■ **BRIEF**:
Return only these lines, exactly: the one containing "Given: Select the Text Default Preset entry" and every line after it in the listing.

■ **GIVEN INFORMATION**:
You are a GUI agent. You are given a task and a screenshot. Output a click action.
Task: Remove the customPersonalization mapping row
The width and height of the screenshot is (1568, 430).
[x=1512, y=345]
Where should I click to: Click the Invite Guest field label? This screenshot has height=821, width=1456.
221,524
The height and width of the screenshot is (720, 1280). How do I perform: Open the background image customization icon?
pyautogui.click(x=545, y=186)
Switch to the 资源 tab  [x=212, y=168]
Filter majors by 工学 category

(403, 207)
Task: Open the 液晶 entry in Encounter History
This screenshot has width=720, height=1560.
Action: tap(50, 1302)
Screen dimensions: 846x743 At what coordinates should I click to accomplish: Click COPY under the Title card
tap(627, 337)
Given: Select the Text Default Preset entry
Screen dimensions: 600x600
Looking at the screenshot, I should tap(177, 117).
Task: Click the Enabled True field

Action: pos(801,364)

■ **ANSWER FOR THIS EXERCISE**:
Given: Select the Text Default Preset entry
Screen dimensions: 600x600
Looking at the screenshot, I should tap(177, 117).
Task: Click the Enabled True field

Action: pos(801,364)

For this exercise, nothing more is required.